-- DATASET RECORDS follows --
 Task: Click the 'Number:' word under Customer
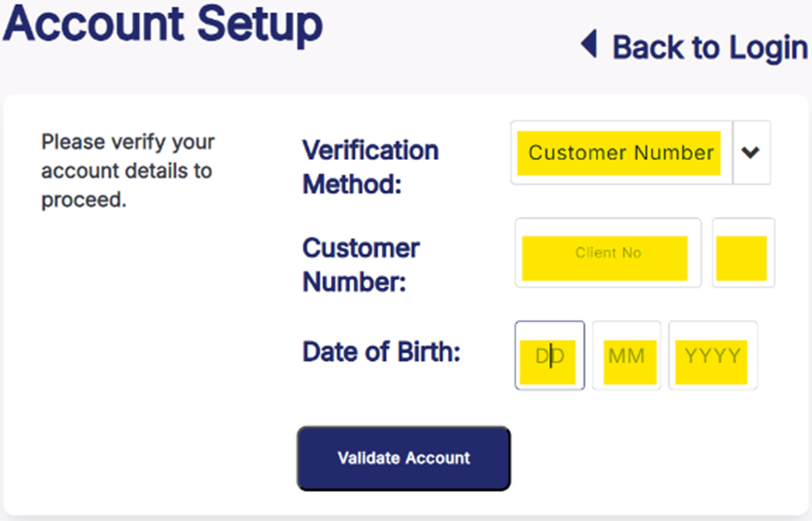coord(354,282)
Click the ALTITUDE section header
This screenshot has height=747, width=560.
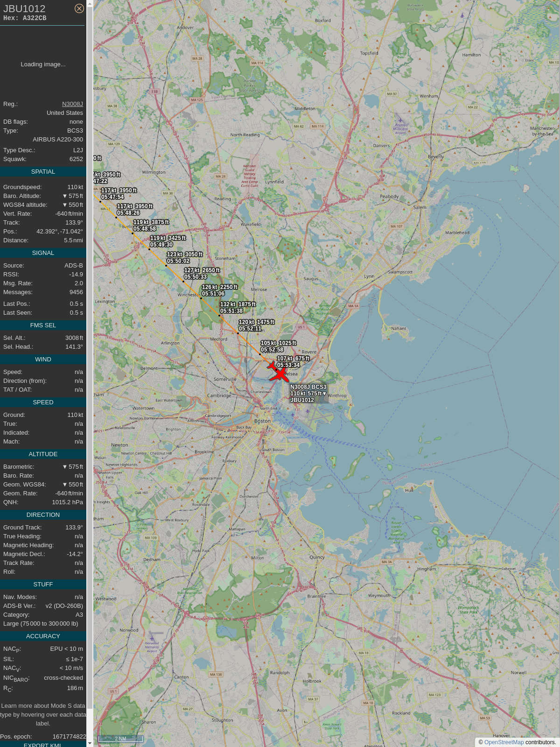point(43,454)
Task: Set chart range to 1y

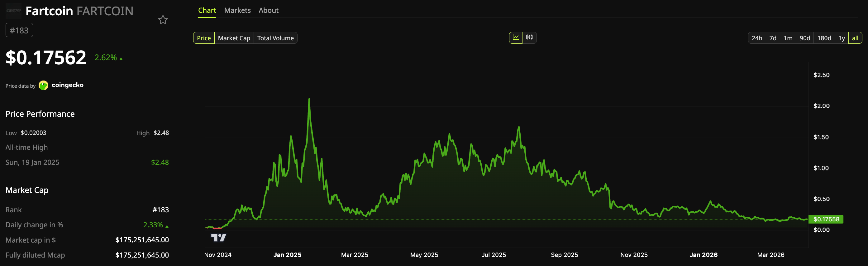Action: tap(841, 38)
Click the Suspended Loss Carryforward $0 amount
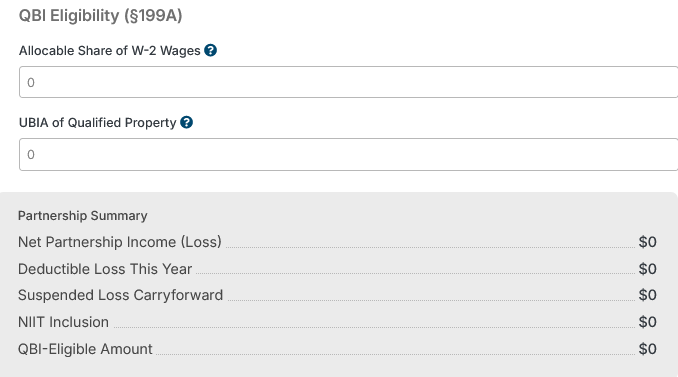This screenshot has height=377, width=678. point(647,295)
-- DATASET RECORDS concluded --
[EXERCISE DETAILS]: Restate the records above exactly, less any pictures.

[TASK OUTPUT]:
 Task: Click the 'Number:' word under Customer
coord(354,282)
Click the ALTITUDE section header
This screenshot has height=747, width=560.
point(43,454)
Task: Set chart range to 1y

Action: tap(841, 38)
Click the Suspended Loss Carryforward $0 amount
This screenshot has height=377, width=678. point(647,295)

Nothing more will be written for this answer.